Questi infatti dopo aver trovato la pseudo soluzione dei gruppi terapeutici perde la capacità di dormire proprio dopo aver incontrato all’interno di tali gruppi una donna, che si finge come lui, malata, Marla Singer, “la grande falsona”, con la quale stipula un accordo per non incontrarsi mai più. Nel colloquio con Marla torna il problema della virilità, tanto che al momento di spartirsi il gruppo sul cancro ai testicoli Marla esclama “Tu li possiedi ancora i testicoli?”.

Dopo l’inizio del Fight Club, Marla Singer torna a farsi sentire inscenando un tentativo di suicidio non privo di una certa comicità noir, incontrando l’infastidita indifferenza di Edward Norton. Al contrario Tyler Durden/Brad Pitt da inizio ad un rapporto piuttosto folle con la stessa Marla basato su di un sesso totalmente staccato da qualsiasi sentimentalismo, quasi “tecnico”.

Potremmo persino leggere in questi episodi un collegamento all’utilizzo del sesso ai fini di una pratica spirituale che unita peraltro all’emancipazione spirituale rispetto all’amore di Dio, si configuri come una Via della Mano sinistra.

Ritengo che tali accenni non debbano essere però portati troppo in là, pena il voler trovare significati a tutti i costi all’interno del film in oggetto.
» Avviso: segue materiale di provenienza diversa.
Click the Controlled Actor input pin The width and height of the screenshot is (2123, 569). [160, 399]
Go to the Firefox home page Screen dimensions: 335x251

E’ vero però che grazie a questa breve disamina possiamo già affermare di trovarci di fronte ad un’opera che nel panorama cinematografico contemporaneo risulta poco allineata e disturbante, che si configura quasi come “erronea” rispetto alle dialettiche interne al consumismo hollywoodiano. Oltretutto il film propone, continuamente, il tema di una virilità perduta da riconquistare, del significato della mascolinità, della sua funzione rivoluzionaria rispetto alle mollezze delle mode contemporanee, del fascino della confraternita marziale votata all’annientamento. L’iconoclastia anti consumista del film non si risolve a nostro parere in un mero atteggiamento “no global”, non fa riferimento a sensi di colpa terzomondisti, ma piuttosto si esplica in una ricerca iniziatica che deve e può risuonare come esempio per chi non è disposto a vivere passivamente il tracollo della modernità; accettando il fatto che tale ricerca non sia priva di dolorosi punti di arresto, trasmutabili all’interno di una continua discesa agli inferi (“toccare il fondo” per dirla alla Tyler Durden), perché come affermò quel grande disvelatore del nichilismo, Friedrich Nietzsche, “Affinché un albero possa toccare il cielo con i suoi rami deve affondare le proprie radici nell’inferno”.